[[ Recorded information open ]]
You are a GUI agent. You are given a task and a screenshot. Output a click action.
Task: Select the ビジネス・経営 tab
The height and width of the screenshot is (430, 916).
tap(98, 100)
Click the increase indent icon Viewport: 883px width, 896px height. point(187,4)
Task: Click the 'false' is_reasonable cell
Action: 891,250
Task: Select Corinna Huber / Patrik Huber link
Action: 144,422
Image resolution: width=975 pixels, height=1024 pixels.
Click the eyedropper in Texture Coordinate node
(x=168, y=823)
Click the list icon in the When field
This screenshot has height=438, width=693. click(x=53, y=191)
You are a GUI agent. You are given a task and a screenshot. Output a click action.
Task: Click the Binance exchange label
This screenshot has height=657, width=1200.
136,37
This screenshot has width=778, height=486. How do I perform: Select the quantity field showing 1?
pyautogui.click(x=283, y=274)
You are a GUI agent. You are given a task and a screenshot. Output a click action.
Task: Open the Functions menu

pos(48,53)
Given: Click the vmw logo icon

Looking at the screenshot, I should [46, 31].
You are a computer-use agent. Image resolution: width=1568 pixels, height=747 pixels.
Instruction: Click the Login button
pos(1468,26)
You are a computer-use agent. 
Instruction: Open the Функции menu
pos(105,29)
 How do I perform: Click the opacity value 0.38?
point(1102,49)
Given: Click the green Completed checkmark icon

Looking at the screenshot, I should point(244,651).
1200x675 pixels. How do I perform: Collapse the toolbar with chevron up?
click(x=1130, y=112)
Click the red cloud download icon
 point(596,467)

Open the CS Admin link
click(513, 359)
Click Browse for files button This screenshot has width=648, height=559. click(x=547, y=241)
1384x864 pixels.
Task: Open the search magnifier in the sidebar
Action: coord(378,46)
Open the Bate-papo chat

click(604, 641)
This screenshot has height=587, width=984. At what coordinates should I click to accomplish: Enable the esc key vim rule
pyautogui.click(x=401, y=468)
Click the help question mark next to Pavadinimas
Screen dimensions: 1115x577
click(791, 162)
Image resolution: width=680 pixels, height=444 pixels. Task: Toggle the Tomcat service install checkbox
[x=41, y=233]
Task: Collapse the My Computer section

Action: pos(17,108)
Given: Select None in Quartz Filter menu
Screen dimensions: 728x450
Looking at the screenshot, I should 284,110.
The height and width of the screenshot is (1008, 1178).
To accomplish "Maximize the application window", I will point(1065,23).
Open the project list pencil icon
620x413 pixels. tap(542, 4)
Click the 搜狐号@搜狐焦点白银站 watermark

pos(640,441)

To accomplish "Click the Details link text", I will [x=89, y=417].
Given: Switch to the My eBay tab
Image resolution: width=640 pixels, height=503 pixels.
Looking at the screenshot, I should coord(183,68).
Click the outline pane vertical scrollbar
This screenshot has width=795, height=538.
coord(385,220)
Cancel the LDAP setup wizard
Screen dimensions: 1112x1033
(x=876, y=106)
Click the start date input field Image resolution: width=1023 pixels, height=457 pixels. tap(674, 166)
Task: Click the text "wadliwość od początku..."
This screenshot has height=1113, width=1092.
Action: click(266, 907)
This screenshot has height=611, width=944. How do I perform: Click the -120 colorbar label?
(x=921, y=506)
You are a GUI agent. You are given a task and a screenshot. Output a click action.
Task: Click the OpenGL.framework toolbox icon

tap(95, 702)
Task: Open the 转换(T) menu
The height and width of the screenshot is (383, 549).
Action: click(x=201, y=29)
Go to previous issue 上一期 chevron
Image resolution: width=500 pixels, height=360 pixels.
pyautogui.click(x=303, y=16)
[[ Recorded information closed ]]
__Task goal__: The word to find is "will". Copy every line of the data that holds it.

__Solution to this problem__:
To accomplish "Maximize the application window", I will point(1065,23).
To accomplish "Click the Details link text", I will [x=89, y=417].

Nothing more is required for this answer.